Written by Ioana Busuioc, November 2018
We could all learn a little something from our canine companions, like the great Nora Roberts said: “Everything I know I learned from dogs”. But before learning something from our dogs, why not learn a little something about them?!
Dogs are aware of the passing of time! That means they miss you when you’re gone, and they know when it’s time to eat or go for a walk. They are intuitive enough to pick up up on our routines and habits. Dogs also have a very precise sense of hearing, and though they are born deaf, they grow to be able to detect a frequency range of 67 to 45,000 hertz; much like us however, their hearing can deteriorate. Dogs can also smell certain human states and feelings, for example nervousness through our perspiration, or even pregnancy! Their sense of smell overall can be up to 10 million times better than ours too, and depending on the breed, dogs have between 125 million to 300 million scent glands.

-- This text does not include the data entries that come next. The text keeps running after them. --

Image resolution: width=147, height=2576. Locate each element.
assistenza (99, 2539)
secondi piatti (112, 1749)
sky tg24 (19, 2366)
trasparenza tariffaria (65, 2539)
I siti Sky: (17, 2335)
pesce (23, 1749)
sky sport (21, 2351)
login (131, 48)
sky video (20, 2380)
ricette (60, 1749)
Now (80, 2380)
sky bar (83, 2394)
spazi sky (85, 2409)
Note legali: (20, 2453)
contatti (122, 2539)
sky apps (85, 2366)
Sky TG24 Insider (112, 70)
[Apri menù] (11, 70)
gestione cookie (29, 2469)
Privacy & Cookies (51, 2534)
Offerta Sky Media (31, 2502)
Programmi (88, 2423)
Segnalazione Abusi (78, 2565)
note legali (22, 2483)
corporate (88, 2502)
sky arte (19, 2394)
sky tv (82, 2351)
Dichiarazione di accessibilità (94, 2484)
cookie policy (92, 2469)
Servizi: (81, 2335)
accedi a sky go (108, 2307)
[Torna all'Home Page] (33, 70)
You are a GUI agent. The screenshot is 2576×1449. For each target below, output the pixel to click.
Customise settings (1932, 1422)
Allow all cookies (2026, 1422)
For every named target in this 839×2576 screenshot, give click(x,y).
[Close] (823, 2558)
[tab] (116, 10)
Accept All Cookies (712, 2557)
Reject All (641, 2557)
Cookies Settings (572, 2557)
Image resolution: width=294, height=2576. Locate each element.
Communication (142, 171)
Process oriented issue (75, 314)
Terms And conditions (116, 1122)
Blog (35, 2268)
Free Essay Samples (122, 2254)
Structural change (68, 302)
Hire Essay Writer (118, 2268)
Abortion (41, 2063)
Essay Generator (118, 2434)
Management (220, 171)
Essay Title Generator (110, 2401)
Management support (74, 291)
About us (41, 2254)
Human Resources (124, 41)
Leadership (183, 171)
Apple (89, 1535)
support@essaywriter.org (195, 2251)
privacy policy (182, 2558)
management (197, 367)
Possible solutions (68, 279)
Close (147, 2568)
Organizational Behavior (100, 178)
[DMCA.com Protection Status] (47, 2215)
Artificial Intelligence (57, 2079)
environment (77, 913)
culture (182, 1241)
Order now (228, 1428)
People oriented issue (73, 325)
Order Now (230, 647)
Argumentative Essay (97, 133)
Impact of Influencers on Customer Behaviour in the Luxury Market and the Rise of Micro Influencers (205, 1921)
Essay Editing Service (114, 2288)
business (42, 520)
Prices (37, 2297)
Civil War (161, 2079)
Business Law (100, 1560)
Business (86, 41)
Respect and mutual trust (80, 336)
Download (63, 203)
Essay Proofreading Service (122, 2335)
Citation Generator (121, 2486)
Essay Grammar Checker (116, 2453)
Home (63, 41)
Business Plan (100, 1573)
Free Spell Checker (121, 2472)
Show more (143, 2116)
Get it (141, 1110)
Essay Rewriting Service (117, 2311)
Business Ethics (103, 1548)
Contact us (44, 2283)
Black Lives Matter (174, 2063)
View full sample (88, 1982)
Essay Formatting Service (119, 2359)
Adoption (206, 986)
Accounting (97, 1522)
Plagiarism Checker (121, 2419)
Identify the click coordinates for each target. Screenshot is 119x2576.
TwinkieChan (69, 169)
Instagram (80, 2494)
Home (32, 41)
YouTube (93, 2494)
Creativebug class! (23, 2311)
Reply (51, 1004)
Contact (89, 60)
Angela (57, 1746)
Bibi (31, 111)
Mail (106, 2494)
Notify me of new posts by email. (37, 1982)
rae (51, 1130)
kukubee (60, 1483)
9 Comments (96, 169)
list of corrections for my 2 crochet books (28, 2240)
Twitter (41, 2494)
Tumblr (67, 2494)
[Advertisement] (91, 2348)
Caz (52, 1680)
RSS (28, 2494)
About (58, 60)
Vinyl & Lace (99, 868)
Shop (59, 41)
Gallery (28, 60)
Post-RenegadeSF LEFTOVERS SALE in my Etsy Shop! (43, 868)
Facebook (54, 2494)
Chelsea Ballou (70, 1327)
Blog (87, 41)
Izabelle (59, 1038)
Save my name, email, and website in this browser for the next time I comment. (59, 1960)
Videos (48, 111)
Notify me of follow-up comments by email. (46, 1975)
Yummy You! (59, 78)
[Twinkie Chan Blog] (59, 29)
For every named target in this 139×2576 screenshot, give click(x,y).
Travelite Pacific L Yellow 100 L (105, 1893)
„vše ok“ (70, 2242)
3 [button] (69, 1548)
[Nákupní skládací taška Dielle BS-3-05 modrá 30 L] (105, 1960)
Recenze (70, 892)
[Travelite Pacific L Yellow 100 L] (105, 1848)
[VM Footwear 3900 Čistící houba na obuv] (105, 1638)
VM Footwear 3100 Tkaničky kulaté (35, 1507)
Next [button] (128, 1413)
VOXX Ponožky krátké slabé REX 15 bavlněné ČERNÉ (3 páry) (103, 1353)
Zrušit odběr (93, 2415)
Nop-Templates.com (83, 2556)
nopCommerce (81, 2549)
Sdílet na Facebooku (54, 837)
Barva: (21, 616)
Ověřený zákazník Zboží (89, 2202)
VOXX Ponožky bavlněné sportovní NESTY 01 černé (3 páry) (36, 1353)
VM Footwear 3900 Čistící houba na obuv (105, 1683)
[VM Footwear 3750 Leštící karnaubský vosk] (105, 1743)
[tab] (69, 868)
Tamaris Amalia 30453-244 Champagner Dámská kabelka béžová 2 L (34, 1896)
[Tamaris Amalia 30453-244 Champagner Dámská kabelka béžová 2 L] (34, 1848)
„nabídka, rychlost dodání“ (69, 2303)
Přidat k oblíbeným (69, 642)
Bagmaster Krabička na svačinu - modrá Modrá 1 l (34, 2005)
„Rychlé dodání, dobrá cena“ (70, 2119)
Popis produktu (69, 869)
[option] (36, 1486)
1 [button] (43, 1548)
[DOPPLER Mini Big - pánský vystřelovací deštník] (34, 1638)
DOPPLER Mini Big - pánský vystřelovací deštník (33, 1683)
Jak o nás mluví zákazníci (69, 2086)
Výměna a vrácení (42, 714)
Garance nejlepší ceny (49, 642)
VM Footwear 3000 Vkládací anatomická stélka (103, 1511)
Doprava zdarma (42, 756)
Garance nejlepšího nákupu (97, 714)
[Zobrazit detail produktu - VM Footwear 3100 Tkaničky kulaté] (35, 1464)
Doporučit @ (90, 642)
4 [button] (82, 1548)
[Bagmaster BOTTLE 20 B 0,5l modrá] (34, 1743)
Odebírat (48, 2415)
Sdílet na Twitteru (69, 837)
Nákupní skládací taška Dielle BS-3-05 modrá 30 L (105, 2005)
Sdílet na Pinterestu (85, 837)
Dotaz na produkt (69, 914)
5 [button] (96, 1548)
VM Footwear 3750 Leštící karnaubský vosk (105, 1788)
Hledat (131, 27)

With how many dog breeds exist in the world (approximately 344), it’s no wonder that there are so many fun facts and quirks to many of them. For instance, the Newfoundland dog has a water resistant coat and webbed feet! Dalmatians are born white and develop their distinct spots as they age. The Basenji dog makes yodel-like noises in lieu of barks, making it a fun surprise to hear for the first time! As cute as Dachshunds are, they were actually originally bred to fight badgers. Sharp-Pei’s have a purple tinted tongue!
Most dog lovers will agree that dogs are cooler than people any day of any week, but here are some extra cool pups:
Bill Irwin was a blind medical technologist and corporate manager who traversed the 2100 mile long journey along the Appalachian trail. He was celebrated as an inspiration to hikers and disabled people when he became the first blind man to undertake such a feat. He could not have accomplished this without his trusty German Shepherd guide dog, Orient. The pair were lovingly referred to as “the Orient Express”.
Bretagne was “a whip-smart golden retriever with feathery fur and a sunny smile“, who had lived a life more full than most of us can say ever will. The adventure-loving pup, along with her owner Denise Corliss, had their first assignment together searching for survivors at Ground Zero after the 9/11 attacks. Later on, she participated in rescue efforts after Hurricanes Katrina and Ivan, and even even made an appearance at the Winter Olympic Games. After retiring, she began volunteering as a reading assistance dog at an elementary school.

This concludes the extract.